NEW ParaFishControl article "Hints on T cell responses in a fish-parasite model: Enteromyxum leei induces differential expression of T cell signature molecules depending on the organ and the infection status"

Hints on T cell responses in a fish-parasite model: Enteromyxum leei induces differential expression of T cell signature molecules depending on the organ and the infection status. Parasites & Vectors 11:443. doi.org/10.1186/s13071-018-3007-1

Enteromyxum leei is a myxozoan parasite that produces a slow-progressing intestinal disease. This parasite invades the paracellular space of the intestinal epithelium and progresses from the posterior to the anterior intestine. The aim of the present study was to gain insights into fish T cell responses in the gilthead sea bream-E. leei infection model using a PCR-array with 30 signature molecules for different leukocyte responses in head kidney, spleen, anterior and posterior intestine.
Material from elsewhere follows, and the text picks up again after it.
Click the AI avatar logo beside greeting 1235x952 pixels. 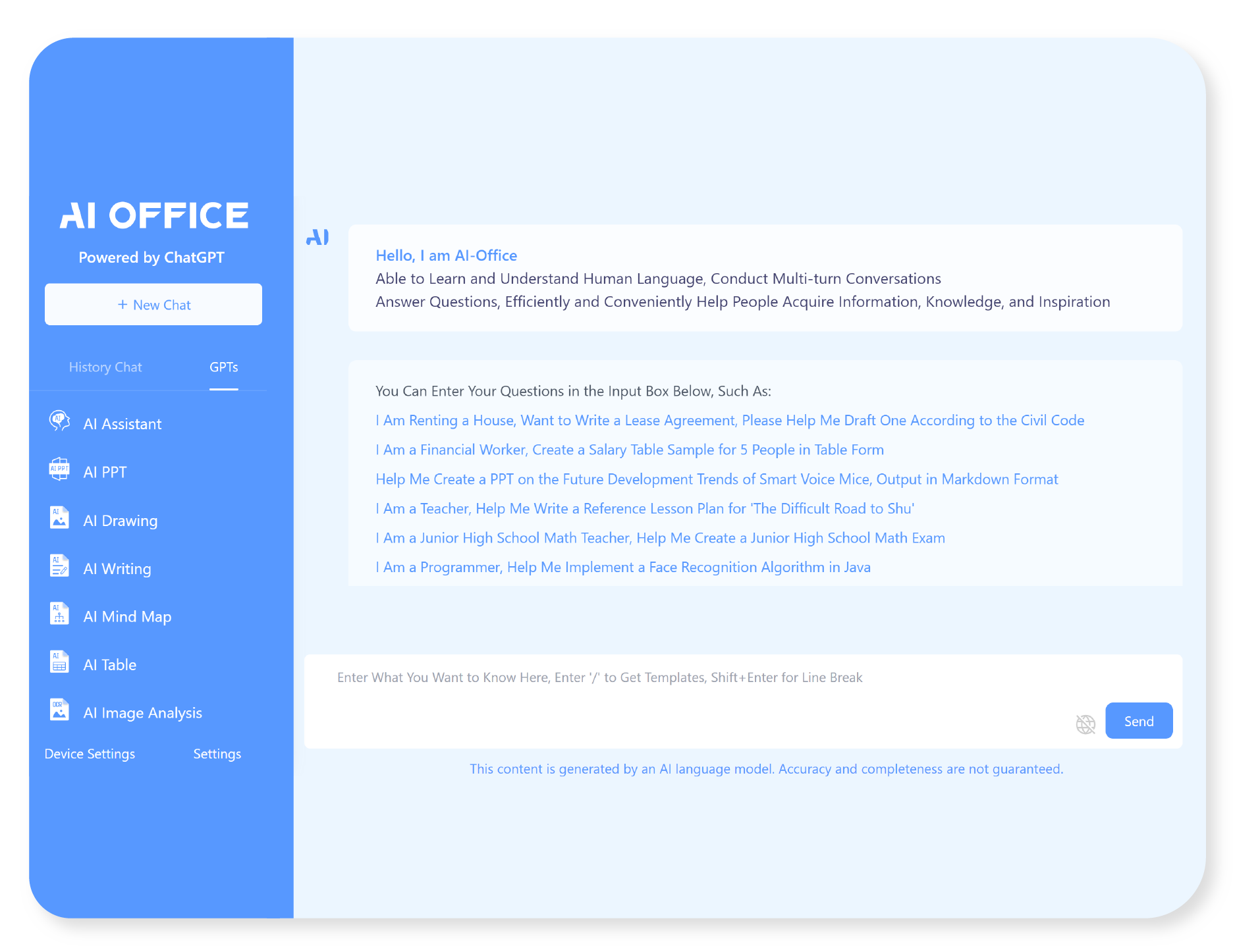[x=317, y=238]
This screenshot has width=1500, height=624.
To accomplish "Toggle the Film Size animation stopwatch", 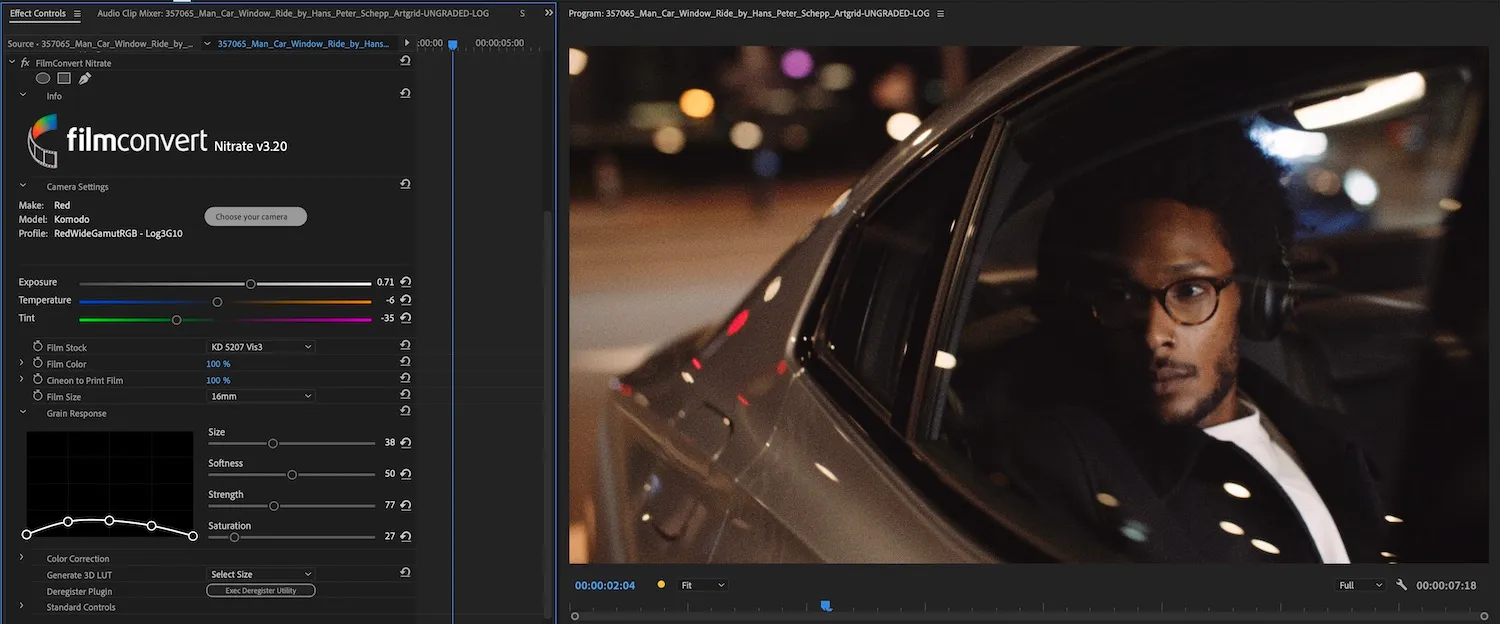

The PCR-array results suggest that E. leei induced migration of T cells from head kidney to intestines where TH1, CTL and TH17 profiles were activated and kept in balance by the upregulation of regulatory cytokines. These results were partially validated by the use of cross-reacting antibodies and BrdU immunostaining to monitor proliferation. Zap70 immunostaining supported the increased number of T cells in the anterior intestine detected by gene expression, but double staining with BrdU did not show active proliferation of this cell type at a local level, supporting the migration from lymphohaematopoietic tissues to the site of infection. Global analyses of the expression profiles revealed a clear separation between infected and exposed, but non-infected fish, more evident in the target organ. Exposed, non-infected animals showed an intermediate phenotype closer to the control fish.
These results evidence a clear modulation of the T cell response of gilthead sea bream upon E. leei infection. The effects occurred both at local and systemic levels, but the response was stronger and more specific at the site of infection, the intestine. Altogether, this research poses a promising basis to understand the response against this important parasite and establish effective preventive or palliative measures.